• [What you should do] Please return exactly the lines from the one containing "Where should I" through the end of the records, including both.

Input data: Begin

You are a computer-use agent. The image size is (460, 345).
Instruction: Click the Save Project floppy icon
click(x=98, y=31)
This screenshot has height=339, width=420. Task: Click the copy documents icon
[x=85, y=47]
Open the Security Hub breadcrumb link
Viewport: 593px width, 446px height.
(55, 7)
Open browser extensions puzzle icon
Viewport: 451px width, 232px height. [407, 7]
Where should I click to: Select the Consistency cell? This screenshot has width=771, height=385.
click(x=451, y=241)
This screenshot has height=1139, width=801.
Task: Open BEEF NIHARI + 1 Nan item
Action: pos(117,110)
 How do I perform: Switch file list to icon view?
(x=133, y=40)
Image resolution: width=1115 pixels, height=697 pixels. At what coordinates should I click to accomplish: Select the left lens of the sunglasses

Input data: End

• [Answer space]
Where should I click to: Select the Consistency cell? This screenshot has width=771, height=385.
click(x=451, y=241)
This screenshot has height=1139, width=801.
Task: Open BEEF NIHARI + 1 Nan item
Action: pos(117,110)
 How do I perform: Switch file list to icon view?
(x=133, y=40)
Image resolution: width=1115 pixels, height=697 pixels. At what coordinates should I click to accomplish: Select the left lens of the sunglasses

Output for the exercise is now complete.